A subdirectory is created for each subsequent run
$ ls chihuahua.runs/
1 2 3
Each run is separated for service-level details - we have our configurations reflected in directories.
$ ls chihuahua.runs/3
claudev1smart gpt35crazy
Finally, for the details
$ ls chihuahua.runs/15/claudev1smart/
completion prompt run.yaml
- Prompt file contains prompt used/rendered in this instance. In this instance we've used Claude, which uses text input as format rather than message-like structure with OpenAI.
prr
buit the corrext text based on ourmessages
structure to comply with the specification.
$ cat chihuahua.runs/15/claudev1smart/prompt
Human: You, Henry, are a little Chihuahua dog. That is all you need to know. Teach me how to bark like a Chihuahua!
Assistant:
-
Completion file contains completion as received from the service.
-
In run.yaml you will find the details about this specific execution including count of tokens used, and elapsed request time.
request:
model: anthropic/complete/claude-v1
options:
max_tokens: 64
temperature: 0
top_k: -1
top_p: -1
response:
completion_tokens: 28
log_id: e4ec82a710f780100ccf671f85254bcf
prompt_tokens: 43
stop_reason: stop_sequence
tokens_used: 71
total_tokens: 71
truncated: false
stats:
elapsed_time: 1.1589760780334473
end_time: 1683471638.6106346
start_time: 1683471637.4516585
- OpenAI/chat - https://platform.openai.com/docs/guides/chat
- Anthropic/complete - https://console.anthropic.com/docs/api
- Google Vertex AI PaLM - https://cloud.google.com/vertex-ai/docs/generative-ai/learn/overview
- Starcoder - https://huggingface.co/bigcode/starcoder
- Eleven Labs - https://beta.elevenlabs.io
- Clone the repo
$ git clone https://github.com/Forward-Operators/prr.git
-
Make sure you have Python 3.9 or 3.10 installed. If you need to have multiple Python versions in your system, consider using asdf.
-
Install the required packages: This project uses Poetry. See how to install it.
poetry shell
poetry install
It will install prr
executable file in your active python environment.
- Setup your API keys
Copy .env.example
- and save it as ~/.prr_rc
. Fill in your API keys for OpenAI, Anthropic and others:
# https://platform.openai.com/account/api-keys
OPENAI_API_KEY="sk-..."
# https://console.anthropic.com/account/keys
ANTHROPIC_API_KEY="sk-ant-..."
DEFAULT_SERVICE="openai/chat/gpt-3.5-turbo"

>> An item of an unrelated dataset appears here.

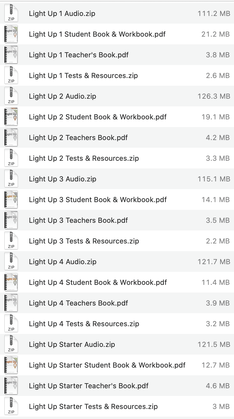Image resolution: width=234 pixels, height=419 pixels.
Task: Open Light Up 1 Teacher's Book.pdf
Action: click(x=78, y=55)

# https://console.cloud.google.com
GOOGLE_PROJECT="gcp-project-id"
GOOGLE_LOCATION="us-central1"
# https://huggingface.co/settings/tokens
HF_TOKEN="hf_..."
You can also use DEFAULT_SERVICE to specify the model you want to use by default, but otherwise you're good to go!
If you'd like to run this code during developmnent, you can use python -m prr
to load the module.
We'd love your help in making Prr even better! To contribute, please follow these steps:
- Fork the repo
- Create a new branch
- Install pre-commit -
pre-commit install
- Commit your changes
- Push the branch to your fork
- Create a new Pull Request
$ pytest
prr - Prompt Runner is released under the MIT License.